Hace algunos días tuve el placer de participar en un almuerzo-tertulia literario organizado por Ágora Cafés Orús con la colaboración de Arturo Gastón. Durante la comida (exquisita; todos los platos servidos estaban elaborados con café) y la posterior tertulia alrededor de una taza de café preparado con maestría por José Manuel Romeo, barista de Orús, se habló con cierta nostalgia de aquellas tertulias literarias de Café y del excelente maridaje entre Letras y café.

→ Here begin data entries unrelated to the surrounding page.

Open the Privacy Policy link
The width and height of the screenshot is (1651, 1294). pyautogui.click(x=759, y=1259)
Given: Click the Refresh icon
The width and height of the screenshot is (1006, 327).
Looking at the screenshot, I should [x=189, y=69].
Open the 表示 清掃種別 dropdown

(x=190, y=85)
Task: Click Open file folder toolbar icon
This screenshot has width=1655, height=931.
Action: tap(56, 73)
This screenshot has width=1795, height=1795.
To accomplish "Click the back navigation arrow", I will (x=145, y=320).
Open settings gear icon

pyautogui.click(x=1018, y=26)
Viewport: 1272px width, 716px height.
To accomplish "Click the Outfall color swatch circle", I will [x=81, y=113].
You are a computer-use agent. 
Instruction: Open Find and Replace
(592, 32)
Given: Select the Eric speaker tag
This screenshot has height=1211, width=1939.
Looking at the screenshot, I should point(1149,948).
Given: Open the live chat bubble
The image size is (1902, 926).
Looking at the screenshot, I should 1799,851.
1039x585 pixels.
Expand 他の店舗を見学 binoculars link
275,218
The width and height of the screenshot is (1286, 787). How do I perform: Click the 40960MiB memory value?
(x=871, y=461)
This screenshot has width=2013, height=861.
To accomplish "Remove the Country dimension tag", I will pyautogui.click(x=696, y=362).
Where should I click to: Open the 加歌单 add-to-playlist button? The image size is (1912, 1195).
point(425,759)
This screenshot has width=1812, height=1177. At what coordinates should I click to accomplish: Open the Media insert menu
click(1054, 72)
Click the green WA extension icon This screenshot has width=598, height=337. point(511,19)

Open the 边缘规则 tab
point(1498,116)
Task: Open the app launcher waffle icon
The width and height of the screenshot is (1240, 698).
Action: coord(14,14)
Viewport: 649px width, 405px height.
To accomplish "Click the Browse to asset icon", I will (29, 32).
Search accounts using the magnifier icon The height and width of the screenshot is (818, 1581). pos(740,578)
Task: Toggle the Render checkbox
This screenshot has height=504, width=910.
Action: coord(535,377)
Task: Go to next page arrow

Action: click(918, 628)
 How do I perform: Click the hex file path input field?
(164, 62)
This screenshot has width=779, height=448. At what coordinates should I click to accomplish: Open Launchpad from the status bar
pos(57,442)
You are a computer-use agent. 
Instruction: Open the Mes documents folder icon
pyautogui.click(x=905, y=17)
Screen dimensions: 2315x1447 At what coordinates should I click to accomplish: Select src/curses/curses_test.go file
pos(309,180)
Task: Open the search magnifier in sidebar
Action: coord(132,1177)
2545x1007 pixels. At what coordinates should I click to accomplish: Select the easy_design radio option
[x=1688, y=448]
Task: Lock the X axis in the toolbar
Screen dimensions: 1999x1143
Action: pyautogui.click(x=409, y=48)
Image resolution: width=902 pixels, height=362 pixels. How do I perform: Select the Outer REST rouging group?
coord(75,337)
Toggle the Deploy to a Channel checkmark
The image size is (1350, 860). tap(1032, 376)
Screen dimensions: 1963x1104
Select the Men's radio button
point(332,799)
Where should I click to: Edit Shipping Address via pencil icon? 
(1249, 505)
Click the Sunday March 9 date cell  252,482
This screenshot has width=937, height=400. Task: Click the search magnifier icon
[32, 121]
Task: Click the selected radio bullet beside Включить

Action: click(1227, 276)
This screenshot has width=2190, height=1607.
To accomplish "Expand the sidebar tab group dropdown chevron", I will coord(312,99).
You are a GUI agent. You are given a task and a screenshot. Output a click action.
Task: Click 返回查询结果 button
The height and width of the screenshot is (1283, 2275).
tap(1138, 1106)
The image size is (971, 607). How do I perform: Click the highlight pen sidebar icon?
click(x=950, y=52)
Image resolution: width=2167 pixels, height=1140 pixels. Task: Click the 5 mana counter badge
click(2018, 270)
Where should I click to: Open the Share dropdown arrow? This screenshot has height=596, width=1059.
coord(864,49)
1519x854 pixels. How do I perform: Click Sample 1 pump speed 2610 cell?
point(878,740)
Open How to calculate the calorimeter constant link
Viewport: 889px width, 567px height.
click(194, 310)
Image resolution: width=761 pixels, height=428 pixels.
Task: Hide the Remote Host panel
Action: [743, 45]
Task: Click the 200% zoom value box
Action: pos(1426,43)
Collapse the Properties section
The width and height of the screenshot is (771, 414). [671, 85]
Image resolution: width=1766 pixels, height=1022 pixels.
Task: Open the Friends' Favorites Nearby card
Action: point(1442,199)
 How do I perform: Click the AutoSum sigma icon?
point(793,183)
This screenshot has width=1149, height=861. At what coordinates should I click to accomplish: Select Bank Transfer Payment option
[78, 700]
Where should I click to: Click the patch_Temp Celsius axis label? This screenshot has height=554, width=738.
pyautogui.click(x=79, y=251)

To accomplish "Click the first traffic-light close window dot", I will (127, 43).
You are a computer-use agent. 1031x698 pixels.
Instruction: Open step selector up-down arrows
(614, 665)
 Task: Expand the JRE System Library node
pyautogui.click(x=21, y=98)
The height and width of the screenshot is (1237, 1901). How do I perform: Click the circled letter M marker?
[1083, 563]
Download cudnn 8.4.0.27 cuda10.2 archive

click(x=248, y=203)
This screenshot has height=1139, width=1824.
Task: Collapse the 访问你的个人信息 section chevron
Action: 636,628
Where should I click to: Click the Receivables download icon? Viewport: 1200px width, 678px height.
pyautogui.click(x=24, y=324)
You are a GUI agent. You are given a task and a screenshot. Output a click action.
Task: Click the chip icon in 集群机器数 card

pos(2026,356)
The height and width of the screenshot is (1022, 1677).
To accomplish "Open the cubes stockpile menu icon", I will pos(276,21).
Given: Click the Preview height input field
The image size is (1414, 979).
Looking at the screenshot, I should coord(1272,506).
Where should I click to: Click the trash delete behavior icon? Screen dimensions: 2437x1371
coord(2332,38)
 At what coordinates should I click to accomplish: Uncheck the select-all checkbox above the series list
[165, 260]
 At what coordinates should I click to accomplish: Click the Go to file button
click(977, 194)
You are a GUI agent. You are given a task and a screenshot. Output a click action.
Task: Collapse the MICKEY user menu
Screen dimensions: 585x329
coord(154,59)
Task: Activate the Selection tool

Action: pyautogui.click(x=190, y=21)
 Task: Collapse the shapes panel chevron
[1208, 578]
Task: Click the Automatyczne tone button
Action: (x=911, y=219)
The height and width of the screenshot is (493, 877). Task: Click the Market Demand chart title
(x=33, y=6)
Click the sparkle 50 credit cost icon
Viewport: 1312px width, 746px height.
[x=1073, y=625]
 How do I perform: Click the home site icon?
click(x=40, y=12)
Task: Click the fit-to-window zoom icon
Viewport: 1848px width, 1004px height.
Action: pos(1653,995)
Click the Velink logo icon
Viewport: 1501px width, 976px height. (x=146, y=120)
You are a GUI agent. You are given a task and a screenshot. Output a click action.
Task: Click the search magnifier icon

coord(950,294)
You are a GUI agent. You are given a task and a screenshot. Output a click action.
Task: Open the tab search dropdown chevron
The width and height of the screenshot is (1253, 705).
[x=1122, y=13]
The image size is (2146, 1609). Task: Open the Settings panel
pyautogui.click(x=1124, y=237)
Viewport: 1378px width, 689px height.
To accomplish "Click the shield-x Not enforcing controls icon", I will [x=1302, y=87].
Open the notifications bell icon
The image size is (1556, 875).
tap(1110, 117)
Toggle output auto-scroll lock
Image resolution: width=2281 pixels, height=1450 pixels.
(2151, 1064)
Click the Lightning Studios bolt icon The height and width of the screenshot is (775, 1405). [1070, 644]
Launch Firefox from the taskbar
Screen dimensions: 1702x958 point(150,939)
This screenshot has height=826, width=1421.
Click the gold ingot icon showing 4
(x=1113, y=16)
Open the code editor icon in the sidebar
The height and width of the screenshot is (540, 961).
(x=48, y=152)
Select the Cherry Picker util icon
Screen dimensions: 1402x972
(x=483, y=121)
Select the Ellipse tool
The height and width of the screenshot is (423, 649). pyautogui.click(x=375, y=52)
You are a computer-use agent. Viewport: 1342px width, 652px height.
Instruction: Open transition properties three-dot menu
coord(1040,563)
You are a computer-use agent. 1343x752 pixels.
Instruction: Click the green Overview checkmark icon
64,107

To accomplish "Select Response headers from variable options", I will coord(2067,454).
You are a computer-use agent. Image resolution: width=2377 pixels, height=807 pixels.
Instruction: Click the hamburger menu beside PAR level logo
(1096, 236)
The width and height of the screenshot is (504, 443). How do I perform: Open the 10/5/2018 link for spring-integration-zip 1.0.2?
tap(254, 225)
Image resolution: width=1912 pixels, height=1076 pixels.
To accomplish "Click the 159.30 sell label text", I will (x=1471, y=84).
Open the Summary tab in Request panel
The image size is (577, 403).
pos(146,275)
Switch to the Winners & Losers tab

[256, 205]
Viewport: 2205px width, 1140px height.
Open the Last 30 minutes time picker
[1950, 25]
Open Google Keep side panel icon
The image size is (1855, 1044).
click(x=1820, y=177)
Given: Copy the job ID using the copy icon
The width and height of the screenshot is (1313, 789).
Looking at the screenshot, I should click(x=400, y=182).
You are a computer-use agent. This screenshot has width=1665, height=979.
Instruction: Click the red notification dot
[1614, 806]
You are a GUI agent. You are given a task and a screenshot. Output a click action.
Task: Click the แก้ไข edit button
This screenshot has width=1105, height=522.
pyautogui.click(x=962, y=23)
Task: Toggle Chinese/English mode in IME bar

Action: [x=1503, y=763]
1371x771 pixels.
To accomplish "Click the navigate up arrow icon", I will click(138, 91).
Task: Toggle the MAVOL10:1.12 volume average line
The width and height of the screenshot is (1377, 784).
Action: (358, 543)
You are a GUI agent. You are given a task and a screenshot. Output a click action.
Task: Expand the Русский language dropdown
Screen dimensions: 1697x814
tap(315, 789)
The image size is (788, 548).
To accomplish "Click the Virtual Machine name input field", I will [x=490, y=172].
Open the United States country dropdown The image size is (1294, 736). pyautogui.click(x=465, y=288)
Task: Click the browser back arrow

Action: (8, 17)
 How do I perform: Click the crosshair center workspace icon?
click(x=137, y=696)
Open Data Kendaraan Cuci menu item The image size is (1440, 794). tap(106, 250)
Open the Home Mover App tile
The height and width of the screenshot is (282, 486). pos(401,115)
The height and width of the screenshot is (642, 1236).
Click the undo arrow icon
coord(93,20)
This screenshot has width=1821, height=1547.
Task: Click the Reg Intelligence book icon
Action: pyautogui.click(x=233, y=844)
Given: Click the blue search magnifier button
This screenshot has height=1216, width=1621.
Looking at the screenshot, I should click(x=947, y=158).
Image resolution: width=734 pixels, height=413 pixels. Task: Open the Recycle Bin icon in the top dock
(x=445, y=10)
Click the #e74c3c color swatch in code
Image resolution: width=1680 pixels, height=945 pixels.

Y ahora, mientras saboreo una aromática taza (por supuesto, Puro Arábica, de Orús), me digo que sí, que siempre será un maridaje perfecto y no encuentro mejor forma de corroborarlo que transcribiendo un fragmento alusivo de mi novela La caja de gato:
Comenzó a caer una fina lluvia. ¡Vaya! María no llevaba paraguas, pero no le importó. Era una lluvia fina y mansa, un calabobos. Notó con placer cómo el agua iba empapando sus cortos cabellos. Alzó el rostro y cerró los ojos, con expresión sensual. Era agradable sentir la lluvia en el rostro. Empezó a arreciar y María se guareció en el interior de un pasaje comercial. Sacudió la cabeza con fuerza y miríadas de pequeñas gotas se esparcieron a su alrededor. Se peinó un poco, utilizando los dedos para ello. Le gustaba llevar el pelo así de corto. A ella le favorecía mucho y le libraba de la tiranía constante del peinado correcto. Se observó de refilón en la luna de un escaparate. Seguía estando guapa. El escaparate pertenecía a una librería. María Crespo entró en ella, como atraída por un imán. Los libros. Ese era su mundo, su elemento natural. Ojeó la consola de novedades. Por supuesto que en ella figuraban los cuatro últimos volúmenes editados por Cálamo. Se estaban vendiendo muy bien. Uno de ellos, Noviembre gris, de Carlos Chicote, iba ya por su tercera edición. ¡Estupendo! Ojeó también los libros publicados por editoriales rivales. Eran las siete y veinte. Todavía tenía tiempo, así que decidió tomarse un café. La librería era una librería-café, una idea simpática y agradable que se estaba poniendo muy de moda últimamente en Madrid, con objeto de fomentar la lectura y las tertulias literarias. Pensó escoger un libro y leer algunas páginas, sin prisas, mientras saboreaba un exquisito café capuchino. A María le encantaba disfrutar de un buen capuchino, aspirar el penetrante aroma del café y del cacao, hundir levemente la punta de la lengua en la crema, espesa y ligera… y beberlo después, muy despacio, para que el líquido hirviente atravesara, sin dañarla, la nube de espuma que ella reservaba siempre para saborearla al final, con ayuda de una cucharita. Un ritual sensual y placentero.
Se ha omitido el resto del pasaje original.